### What is expected
The exercise calls for the lines from the one containing "518x420 pixels. At" to the end of the data below to be output exactly, pictures excluded.

### Material for the task
:::::

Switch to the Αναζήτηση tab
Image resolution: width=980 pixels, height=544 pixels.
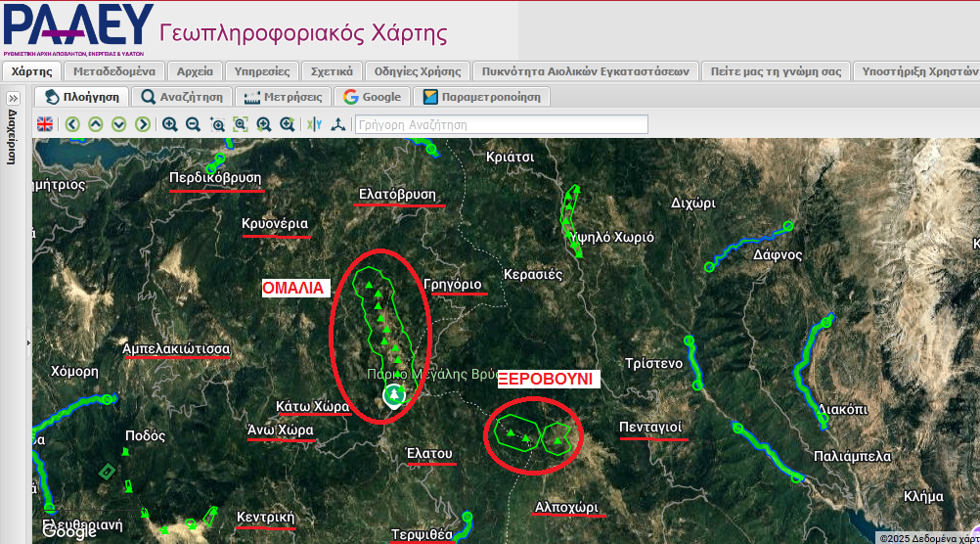pyautogui.click(x=183, y=97)
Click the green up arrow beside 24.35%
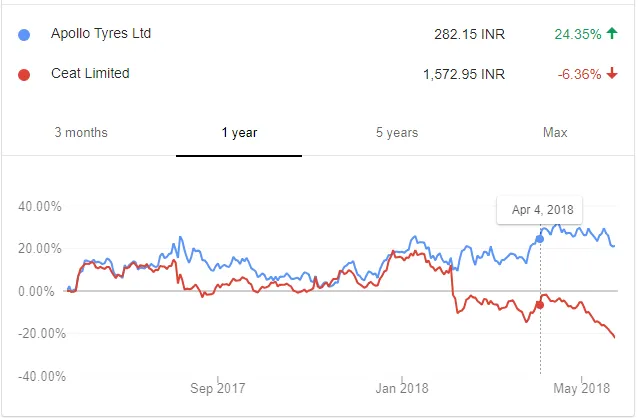638x418 pixels. click(x=612, y=34)
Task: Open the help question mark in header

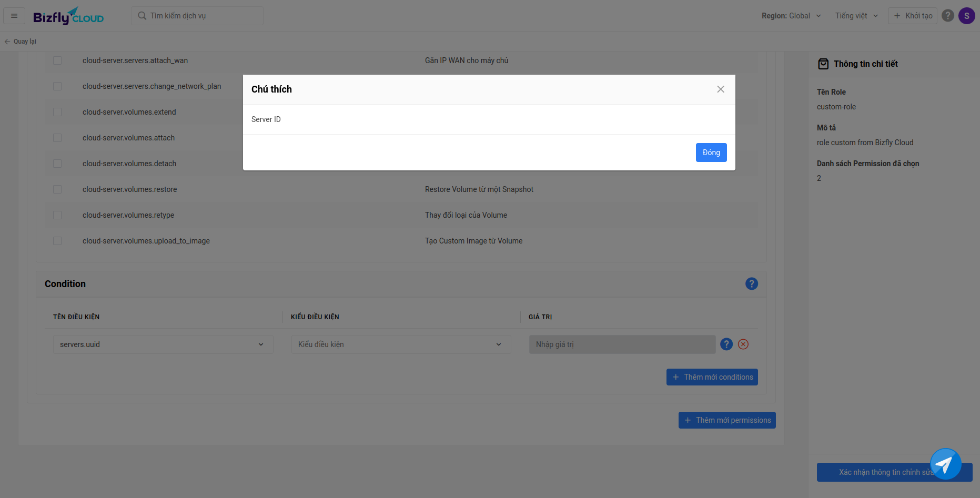Action: point(947,16)
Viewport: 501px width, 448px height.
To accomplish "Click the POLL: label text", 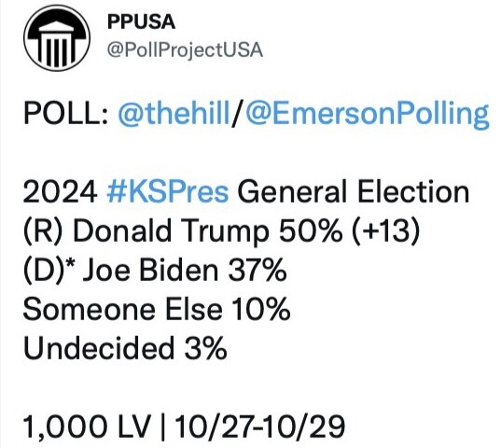I will tap(66, 113).
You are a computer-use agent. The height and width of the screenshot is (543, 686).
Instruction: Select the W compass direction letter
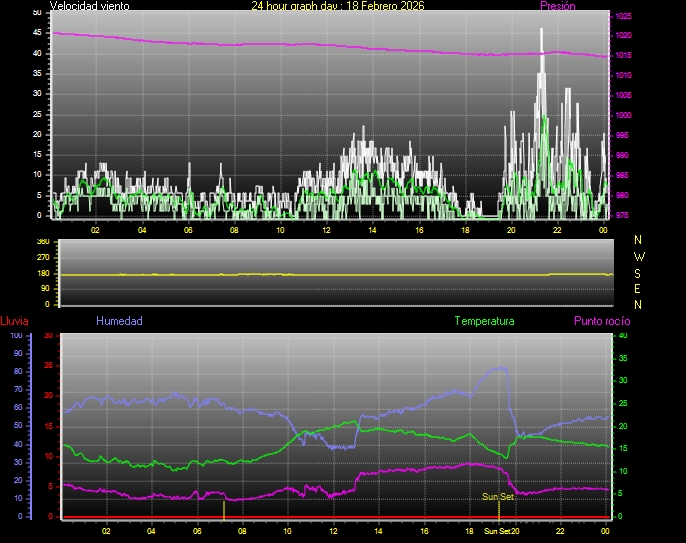639,256
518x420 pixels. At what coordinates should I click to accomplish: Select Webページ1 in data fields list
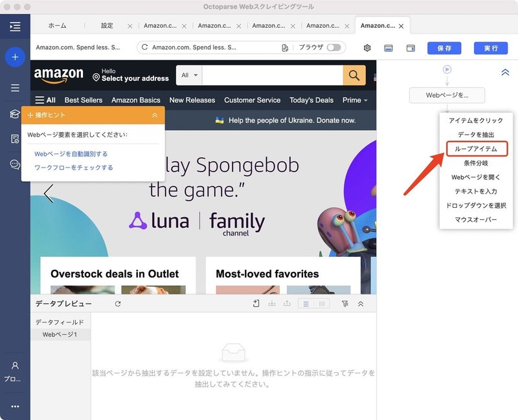(60, 334)
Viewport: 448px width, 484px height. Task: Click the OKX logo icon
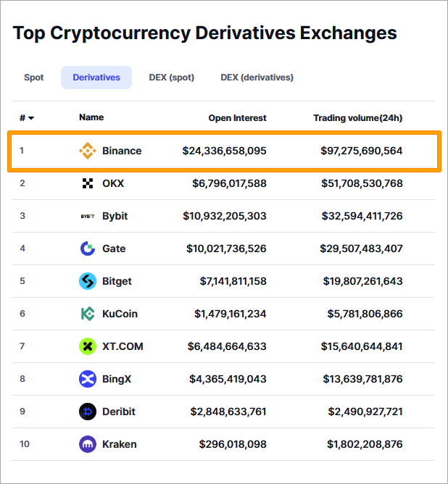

:::::

### Solution to the problem
518x420 pixels. At what coordinates should I click to accomplish: Select Webページ1 in data fields list
(60, 334)
Viewport: 448px width, 484px height. Task: Click the OKX logo icon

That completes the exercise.